The former New York lawyer and accountant had been a friend of Madoff for decades.
A statement from Palm Beach police said Picower's wife and a maid found the body at the bottom of the pool Sunday afternoon and rescue workers could not revive him. Picower was transported to Good Samaritan Medical Center where he was pronounced dead at about 1:30 p.m.
Police are investigating the death, as is standard for any drowning, the statement said. Detectives were still at the home Sunday afternoon.
Joseph Sekula, spokesman for the Palm Beach Fire Department, said a 911 call came in at about noon about a possible drowning at Picower's oceanside home. As rescuers reached the back of the house, they found Picower lying by the edge of the pool, Sekula said. Picower's wife and housekeeper had pulled him from the water, he added.
"He was pulseless upon arrival of crews so they started CPR immediately," Sekula said. Rescuers worked on Picower for about 20
minutes trying to revive him before transporting him to Good Samaritan in nearby West Palm Beach.
Sekula said Picower's pulse returned as he was brought into the emergency room, but authorities said he died a short time later at the hospital.
Sekula said Picower's body showed no visible injuries.
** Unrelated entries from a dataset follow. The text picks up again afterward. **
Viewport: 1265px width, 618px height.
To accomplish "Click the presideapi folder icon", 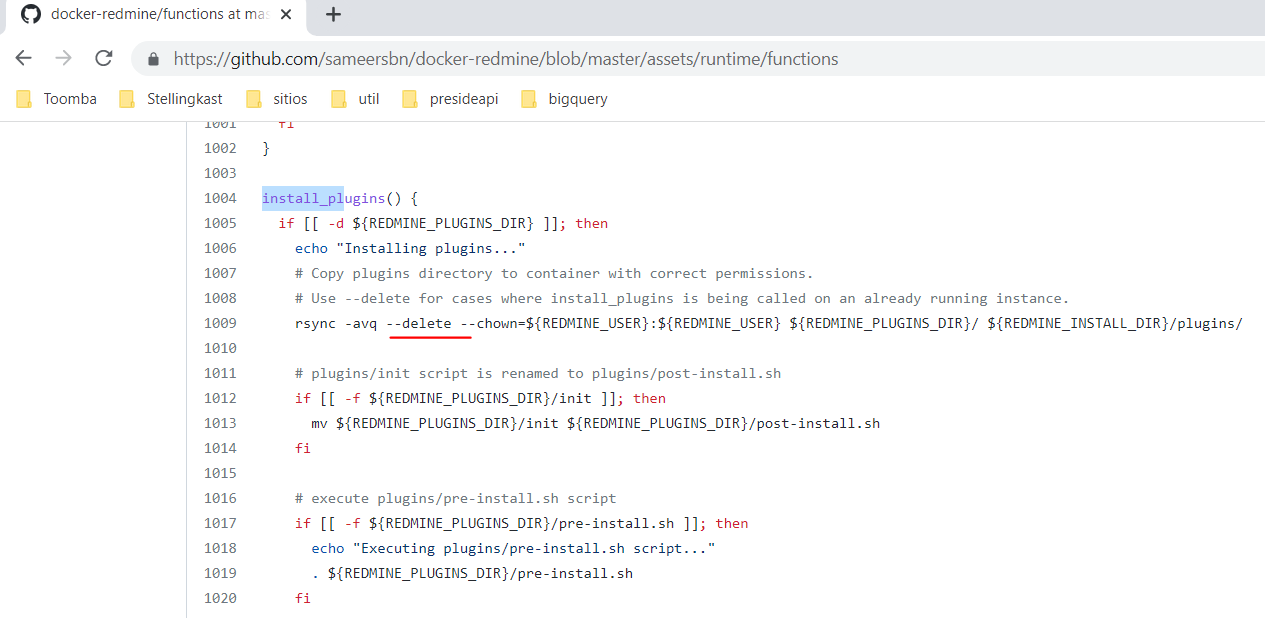I will pos(410,98).
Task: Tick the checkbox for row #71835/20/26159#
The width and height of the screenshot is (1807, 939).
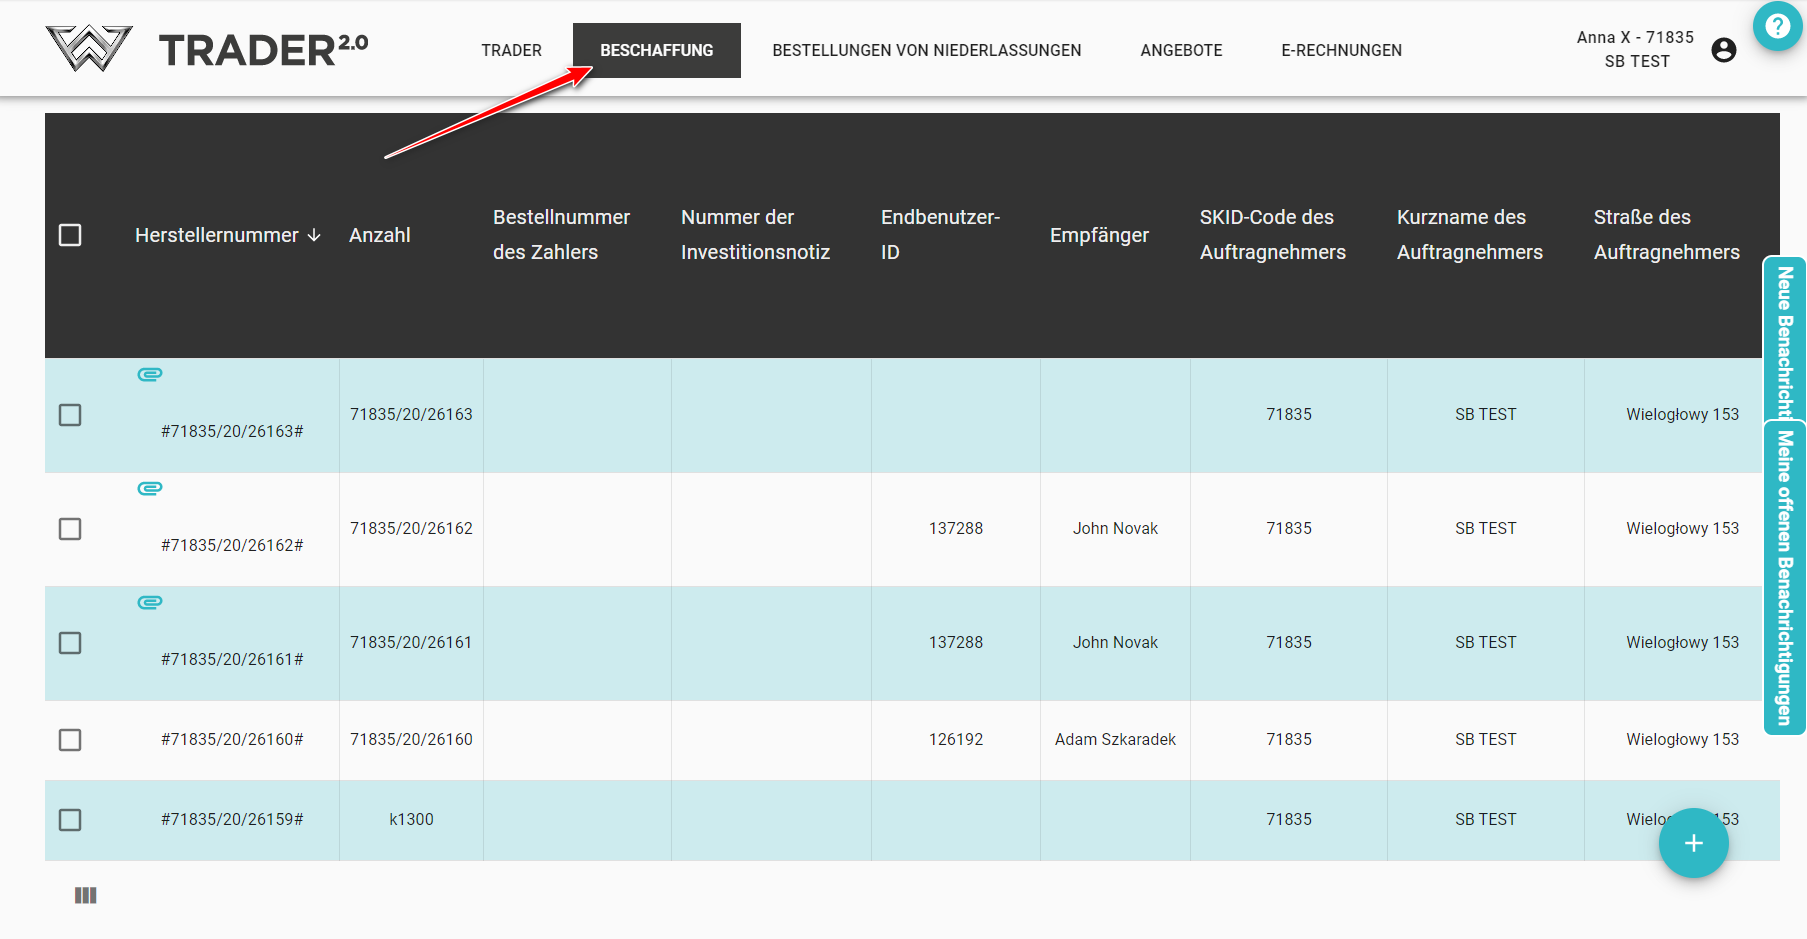Action: tap(70, 820)
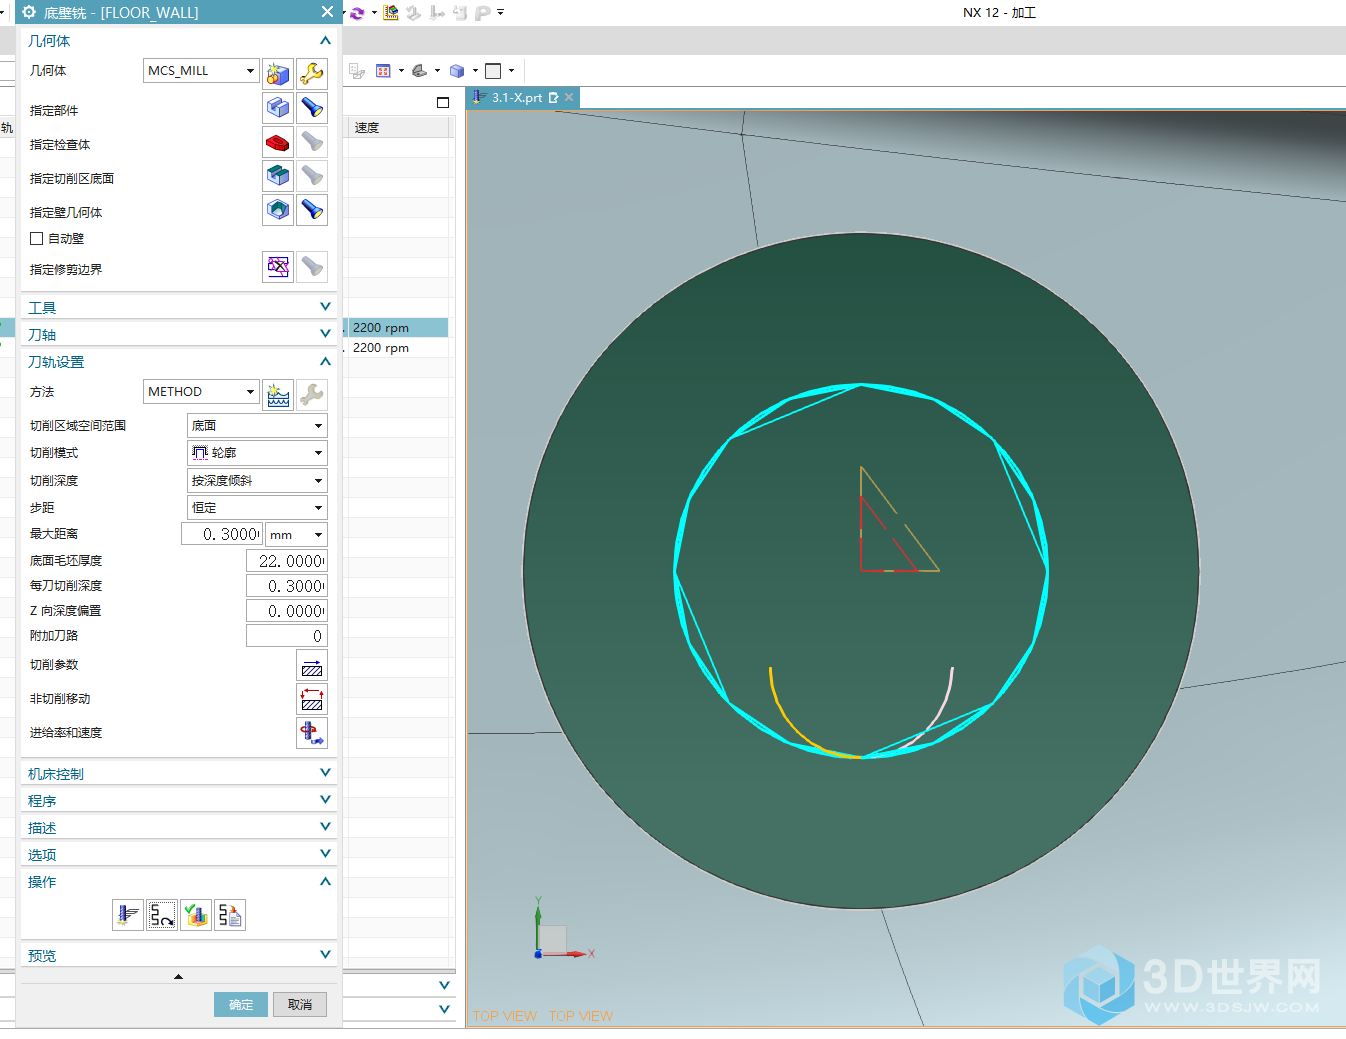1346x1039 pixels.
Task: Select the 3.1-X.prt document tab
Action: pyautogui.click(x=517, y=98)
"There wasn't anything noted as far as trauma or anything to the body," he said.
An operator at Good Samaritan said the hospital wouldn't be making any statements.
In the initial aftermath of the Madoff scandal in December 2008, the foundation Picower and his wife started in 1989 said it would have to cease grant-making and would be forced to close. The Picower Foundation had given millions to the Massachusetts Institute of Technology, Human Rights First and the New York Public Library. It also funded diabetes research at Harvard Medical School. The foundation, whose assets were managed by Madoff, said in its 2007 tax return its investment portfolio was valued at nearly $1 billion.
But Picower was later sued by the trustee recovering Bernard Madoff's assets for jilted investors. Irving Picard labeled the Florida philanthropist as the biggest beneficiary of Madoff's multibillion-dollar fraud and demanded he return more than $7 billion in bogus profits.
In court filings, Picard's lawyers have said Picower's claims that he was a victim "ring hollow" since Picower withdrew more of other investors' money than anyone else during three decades of investing with Madoff and should have noticed signs of fraud.
According to the lawyers, Picower's accounts were "riddled with blatant and obvious fraud," and he should have recognized that since he was a sophisticated investor.
Picower had asked that the lawsuit be dismissed, saying it is unsupported by the facts. Messages left for Picower's lawyer, William Zabel, and his wife's attorney, Marcy Harris, weren't immediately returned Sunday.
Madoff is serving a 150-year prison sentence after he admitted losing billions of dollars for thousands of clients over a half-century career that saw him rise to be a Nasdaq chairman.